_Aim of the exercise:_ Please tell me the value of "scheduledTime" in the JSON text.

_Text:_
┄┄┄┄┄┄

I have remove numeric sequence from above and change like following

{
    "0": {
        "cId": "65",
        "address1": "PWD Road, B Narayanapura, Bengaluru, Karnataka, India",
        "address2": "JSS Layout, Mysore, Karnataka, India",
        "city": "Bangalore",
        "comments": "ds",
        "email": "[email protected]",
        "landMark": "PWD Road, B Narayanapura, Bengaluru, Karnataka, India",
        "scheduledDate": "13-Feb-2015",
        "scheduledTime": "10:30 AM",
        "services": "2",
        "userContactNumber": "1220000000",
        "userName": "Gajendra"

┄┄┄┄┄┄

_Given material:_

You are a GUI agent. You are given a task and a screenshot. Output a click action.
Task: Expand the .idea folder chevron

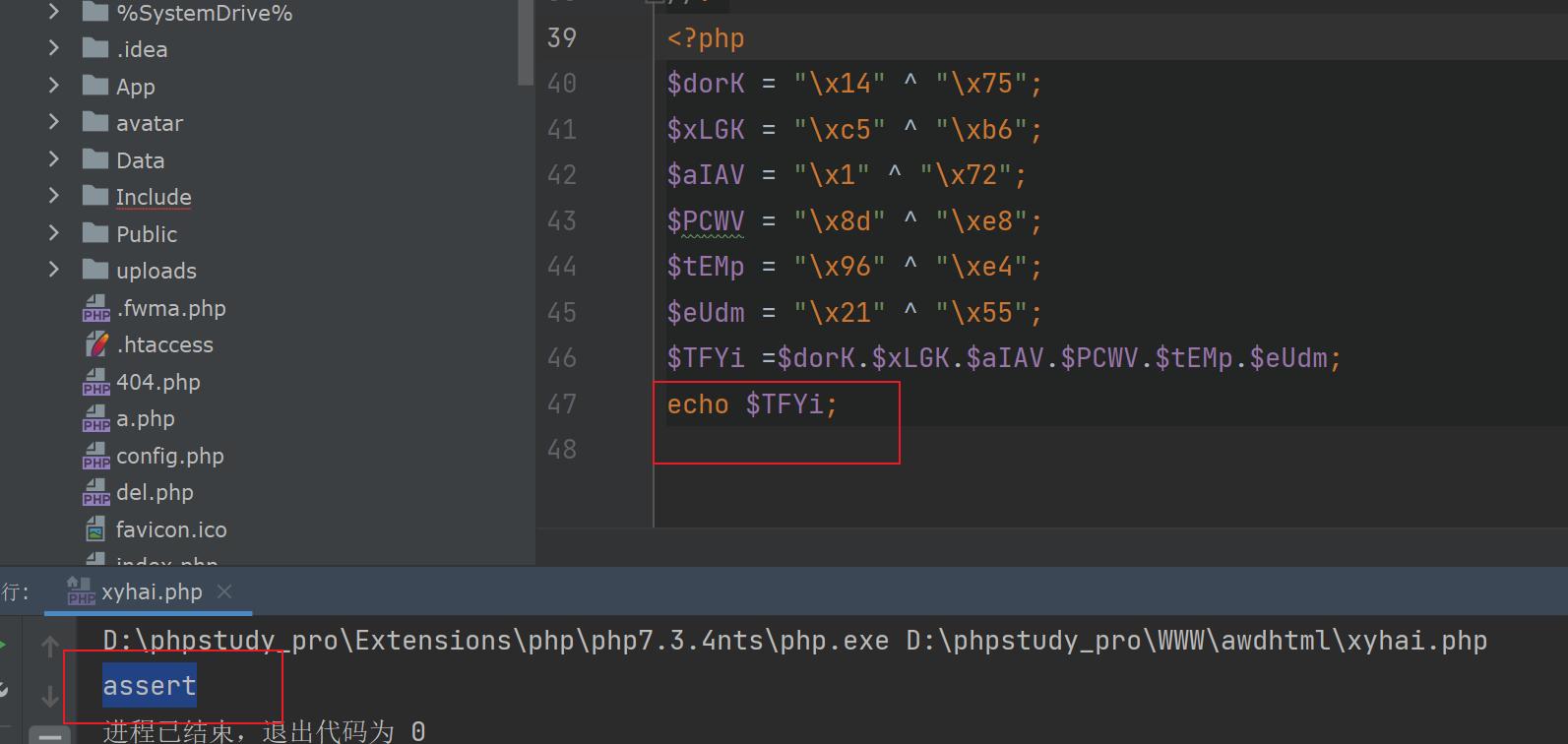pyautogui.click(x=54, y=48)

┄┄┄┄┄┄

_Output of the exercise:_ 10:30 AM